Pearl Love was en route to an event at The Center, an LGBT community center located in Manhattan, when a fellow subway passenger began making derogatory comments directed towards her.
Love, who is transgender and Asian, initially ignored the tirade, which happened on April 28, but started filming the woman when she became more aggressive.
Love told NBC News that the recording was driven partly out of necessity. "Otherwise if I didn’t record it, if something had happened, nobody would believe me," she said. "Everybody around me gets abused and beat up. They go to the police and no one says anything."
Love said she recorded three videos, but only posted the first online on Monday. The video, which begins with her attacker's profanity-laced tirade, ends when the woman gets up to physically strike Love.
Love's post went viral, with Democratic presidential candidate Hillary Clinton taking notice. Clinton commented on Love's Facebook post Thursday night to express her support, writing that "transgender people need to hear from every one of us that you are loved, respected, and deserving of equality under the law."
"I’m so happy that [Clinton] cares about the transgender community," Love said, responding to Clinton's comment. "It’s pretty normal that things like this happen. It’s really terrible, and [there have] been so many things that have happened to me."

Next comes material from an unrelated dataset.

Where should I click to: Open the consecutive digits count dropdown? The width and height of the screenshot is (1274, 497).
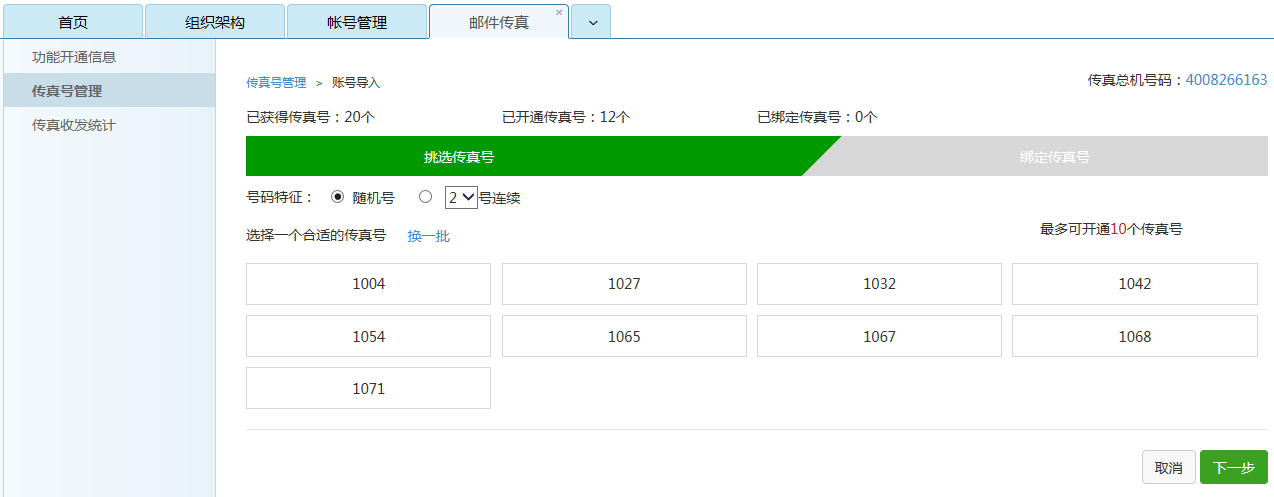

(Love had briefly met Clinton last month before the New York primary when Clinton visited The Center.)
Isa Noyola, the director of programs for the Transgender Law Center, told NBC News that Love's story is "so heartbreaking on multiple levels," but also "all too common."
"It pains me because I know that Pearl’s story doesn’t just end there," Noyola said. "It continues to happen — this dynamic that all trans people at some point are confronted with."
Love, who is an outreach worker for the Trans Latina Network, has been a victim of numerous other crimes, including a stabbing in 2014. But she says that the discrimination that transgender people face is far more pervasive and subtle than these overt attacks.
“I [have] seen discrimination for a really long time," Love said. "I go to a job interview and no one hires [me]. It’s not that I don’t want to work, it’s that nobody gives me a chance."
Love, who taught herself English by reading the dictionary and copying sentences, immigrated to the United States from Taiwan in 1998, saying she came to New York because she had "no place to go." She and her family are estranged because of her gender identity.
Love said she first worked as a showgirl, before she even spoke any English. "Now I cannot be a showgirl because I am old," she said. "It's not easy to get a job."
Noyola, the director at the Transgender Law Center, said that her community is in "survival mode."
"Trans people are not asking me to fight for the right to vote or what’s at stake in the presidential elections," Noya said. "They’re asking me to fight for their survival, to end their abuse."
She added, "In terms of tangible concrete results nothing has materialized from the government, from the Department of Justice. The only thing we see moving is how the trans community, with very resources and support, is resilient in the face of all this violence, this discrimination, these attacks from society and also from the state."
Love says she posted the video "for my sisters, for my community," and to illustrate an all-too-common occurrence for all of them.
"[We need to start] educating people that we are human beings, and that we don’t have to pick a side," she said.
Even after attacks such as these, Love says she always goes back to work the next day where she helps HIV-positive individuals, performs tests, and helps to educate on HIV prevention.
"I go out, put on a smile," Love said. "That's what I do."